Within the context of the current article your suggestion is fine. But again, I would suggest that we undertake a dramatic restructuring of the rticle. For instance, I do not believe that the "History of the CIA" portion of the article is useful or necessary to this main stub. Each one of the summaries given under the CIA directors' names would be more appropriate as a short note somewhere else or a long exposition on each directors' page. With the current structure, it is much as if the main controversies and most notable achievements of each of the U.S. presidents were offered up as a summary of U.S. history.

It would be more accurate for us to give summaries and links. But again, the links and summaries should, in addition to expounding on the mundane affairs and successes of the CIA, reflect the controversy that surrounds the agency, as well. That seems to be the biggest concern with many here, and -- after my experiences on a few other pages -- it is one i also share. Stone put to sky (talk) 15:37, 6 January 2008 (UTC)

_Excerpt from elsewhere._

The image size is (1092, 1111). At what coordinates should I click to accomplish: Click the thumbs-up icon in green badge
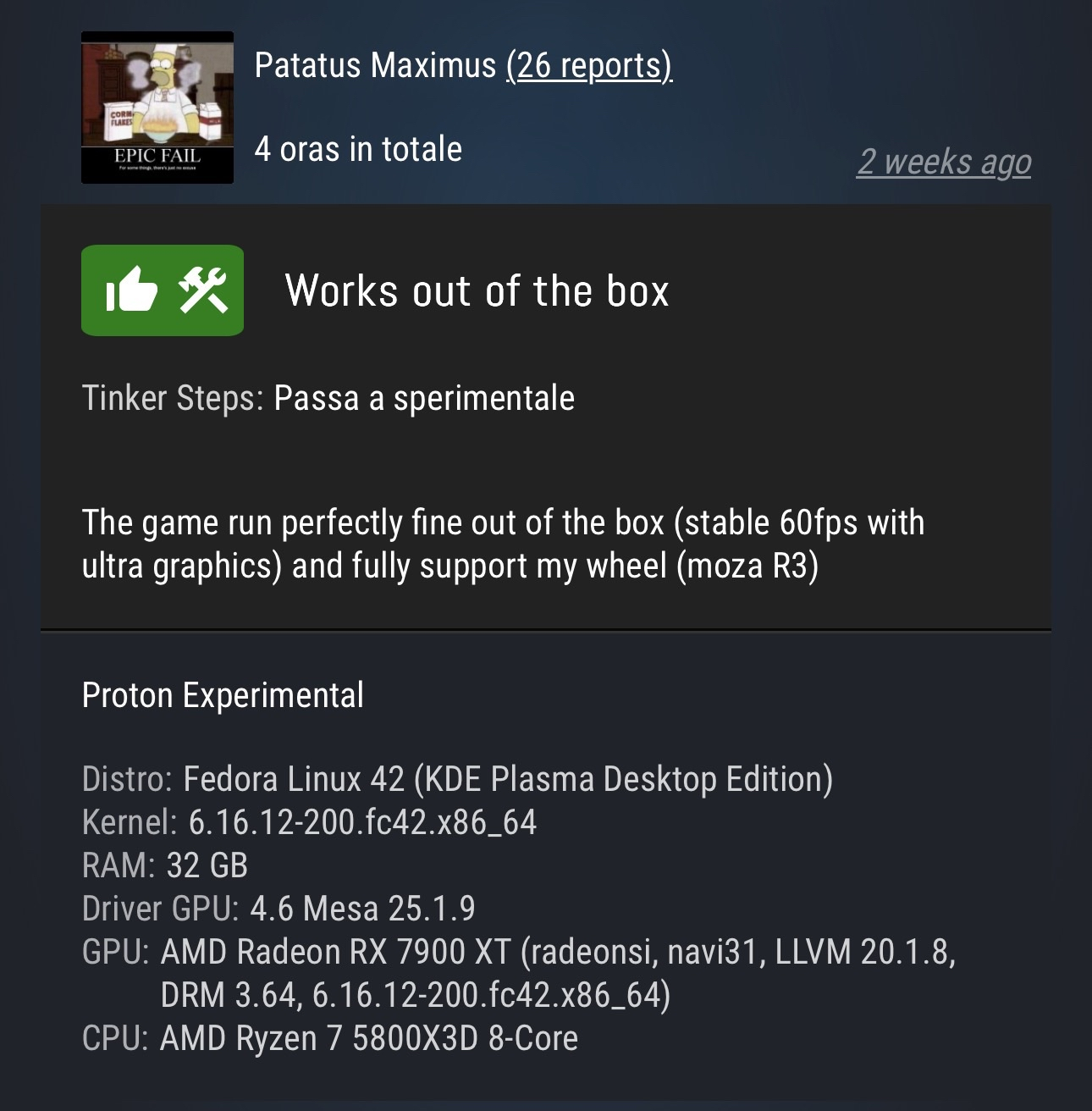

Let me be sure I understand; I certainly agree drastic restructuring is in order. I certainly have no objection to linking to page(s) dealing with the various directors. I believe, for that specific purpose, there is value to having them in one article, because the transitions from one to another, or the changing relationships successive directors had with Presidents, have significance.
As the article stands today, it comes across as a POV piece overemphasizing covert action to the exclusion of all else, and, ironically, providing so little detail on many of the actions or allegations that, were I not familiar with the subject, would not know why I should follow a link. I am not suggesting controversial actions be deleted, but that they be presented in a fuller context. Such a context includes, first and foremost, the orders given at a White House/NSC level to conduct action, or, in the cases where CIA did act without proper authority, those situations should stand out. Such a context also includes the intelligence analysis that might have motivated a covert action. In some cases, very, very brief notes/links are appropriate to show that an analysis or estimate led to overt action, but, as you point out, we don't want this to turn into a history of the US.
The main article, I think, should contain some of the principles of CIA/intelligence community organization. Unfortunately, the 2004 creation of the DNI, and some of the associated reorganizations, make it very hard for newcomers to understand the flow of who did what at which time. Today, I happened to have finally found a collection of declassified documents from the fifties, which contain what I consider essential definitions (e.g., the various colors of propaganda), the motivation for some of the infrastructure, and much more detail on the Executive Branch oversight mechanism. I've put in the psychological warfare definitions and the original motivation for support bases and airlines, and will put in somewhat more of the background. In passing, I will note there is nothing in the article about Congressional oversight, both what does happen, and some of the proposals for more effective Congressional oversight.
To me, it makes the most sense to link to articles that discuss, in one place, collection activity, covert action, analysis, and oversight. In many cases, these are most easily structured first by geographic area and then by date. In certain other cases, such as human rights, crime/drugs, health and survival, and transnational terrorism, articles dealing with those non-geographic issues in a chronological way makes more sense. Some of the controversial issues, less the things that might be called conspiracy theories, and more the especially complex geopolitical things such as Indonesia, Afghanistan, Southeast Asia, etc., are going to get lengthy. Just as the CIA itself broke its own internal geographic organization by having a current office for Iraq alone, and in the past for Vietnam alone, it may well turn out that some topics may grow to a length, much as happens for campaigns and battles of a war, where more detailed articles logically link from a more general level.
In the world in which CIA lives, there are rarely pure blacks and pure whites, but a spectrum of shades of gray. The agency and its partners are neither Satan Incarnate nor a clean-living James Bond. With some careful thought, I think a structure can emerge where all would agree that the important information is there, neither as a whitewash or a damnation. How can we best move toward that consensus? Howard C. Berkowitz (talk) 01:42, 7 January 2008 (UTC)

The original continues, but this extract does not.